Siamo stanchi di morte

Ccombo9 - Letter From Washington DC - 350X200

Siamo stanchi di morte

I corrispondenti da New York dei piu’ importanti giornali italiani si chiedono il perche’ dell’indifferenza dimostrata dai newyorkesi dopo l’attentato che ha ucciso otto persone e ferito altre undici su una pista ciclabile a pochi blocchi dal World Trade Center.

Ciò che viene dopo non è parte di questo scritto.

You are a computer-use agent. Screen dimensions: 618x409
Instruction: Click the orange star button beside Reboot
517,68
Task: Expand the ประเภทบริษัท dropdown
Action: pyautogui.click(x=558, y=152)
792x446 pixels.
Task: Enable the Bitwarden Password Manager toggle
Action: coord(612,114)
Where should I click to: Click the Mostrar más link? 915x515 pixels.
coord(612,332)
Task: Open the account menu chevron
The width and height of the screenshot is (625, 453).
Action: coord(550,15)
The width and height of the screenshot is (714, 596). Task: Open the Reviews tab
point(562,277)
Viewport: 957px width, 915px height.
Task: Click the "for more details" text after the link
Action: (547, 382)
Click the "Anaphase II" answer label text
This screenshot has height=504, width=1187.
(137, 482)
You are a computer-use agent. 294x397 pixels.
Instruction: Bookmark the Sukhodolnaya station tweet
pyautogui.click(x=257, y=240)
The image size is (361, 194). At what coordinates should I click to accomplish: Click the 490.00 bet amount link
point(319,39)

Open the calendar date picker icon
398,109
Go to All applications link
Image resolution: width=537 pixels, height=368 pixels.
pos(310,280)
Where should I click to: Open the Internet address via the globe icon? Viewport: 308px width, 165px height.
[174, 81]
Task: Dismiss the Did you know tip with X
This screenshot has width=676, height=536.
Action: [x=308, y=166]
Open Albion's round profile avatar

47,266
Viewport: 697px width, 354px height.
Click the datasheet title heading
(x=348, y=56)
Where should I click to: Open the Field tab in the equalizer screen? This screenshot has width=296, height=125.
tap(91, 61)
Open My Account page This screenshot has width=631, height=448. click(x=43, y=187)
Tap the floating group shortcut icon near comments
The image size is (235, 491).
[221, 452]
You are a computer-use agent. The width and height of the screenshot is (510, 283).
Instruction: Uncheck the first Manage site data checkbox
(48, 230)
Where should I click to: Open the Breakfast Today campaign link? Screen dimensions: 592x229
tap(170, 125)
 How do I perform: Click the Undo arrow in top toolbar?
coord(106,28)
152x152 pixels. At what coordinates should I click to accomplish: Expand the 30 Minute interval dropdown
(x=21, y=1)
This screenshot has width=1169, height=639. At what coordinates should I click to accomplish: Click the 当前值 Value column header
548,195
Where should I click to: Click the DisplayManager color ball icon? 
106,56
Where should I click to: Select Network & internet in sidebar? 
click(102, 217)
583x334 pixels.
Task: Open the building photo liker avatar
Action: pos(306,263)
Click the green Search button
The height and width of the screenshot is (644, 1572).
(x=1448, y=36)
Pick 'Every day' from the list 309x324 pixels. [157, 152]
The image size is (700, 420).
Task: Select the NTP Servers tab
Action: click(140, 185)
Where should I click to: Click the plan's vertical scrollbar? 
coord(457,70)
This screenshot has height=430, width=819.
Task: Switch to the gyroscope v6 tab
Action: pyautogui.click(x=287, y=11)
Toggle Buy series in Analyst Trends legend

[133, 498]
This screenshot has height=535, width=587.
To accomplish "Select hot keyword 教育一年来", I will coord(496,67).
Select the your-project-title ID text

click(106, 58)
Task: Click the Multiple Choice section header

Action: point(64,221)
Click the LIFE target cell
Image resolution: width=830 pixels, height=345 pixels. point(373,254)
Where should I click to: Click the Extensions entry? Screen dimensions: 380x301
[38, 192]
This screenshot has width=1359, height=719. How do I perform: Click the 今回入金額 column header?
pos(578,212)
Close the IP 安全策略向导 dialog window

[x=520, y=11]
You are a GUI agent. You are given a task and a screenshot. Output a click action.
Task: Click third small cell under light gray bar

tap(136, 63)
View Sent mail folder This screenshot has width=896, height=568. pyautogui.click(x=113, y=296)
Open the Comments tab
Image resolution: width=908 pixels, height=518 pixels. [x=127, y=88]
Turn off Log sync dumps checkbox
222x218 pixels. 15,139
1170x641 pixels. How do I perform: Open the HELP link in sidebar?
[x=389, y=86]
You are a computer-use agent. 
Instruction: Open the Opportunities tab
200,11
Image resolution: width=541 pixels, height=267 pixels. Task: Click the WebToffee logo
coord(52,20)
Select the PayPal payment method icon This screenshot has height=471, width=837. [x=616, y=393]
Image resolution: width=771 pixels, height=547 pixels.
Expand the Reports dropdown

Qualcuno ha eletto a eroismo questo atteggiamento che comunque sconfina in un ‘enough is enough ‘, rispetto al martellamento delle reti TV via cavo.
Migliaia di abitanti nella Mela non hanno voluto rinunciare alla parata nella notte di Halloween, la pagana ricorrenza, copiata anche in Italia solo perche’ e’ un’occasione per far festa sbeffeggiando la morte.
Ma la Signora con la Falce e’ sempre piu’ presente tra noi e il suo ruolo e’ amplificato dai media che sono diventati ormai delle prefiche.
I morti di New York sono entrati nel calderone delle disgrazie, attentati, terremoti, alluvioni, uragani, guerre, che quotidianamente assillano la gente. E di cui nessuno ricorda o vuole ricordare con precisione i dettagli perche’ ognuno di noi tende a cancellare.
Dire che non siamo uguali di fronte alla morte e’ una affermazione ovvia.
Però ci sono morti che fanno notizia (almeno per poche ore) e altri dei quali non si parla come se non esistessero.
585,720 sono stati i decessi per cancro negli States nel 2014 (non ho dati piu’ aggiornati).
33,091 quelli passati al Creatore nel 2015 per consumo di oppiacei, escludendo i morti per eroina.
Siamo stanchi di morte, perche’ viviamo in una cultura che da tempo ha creduto di cancellarla.
Ma non si cancella l’Inizio e la Fine.
Non si cancella lo “homo homini lupus”.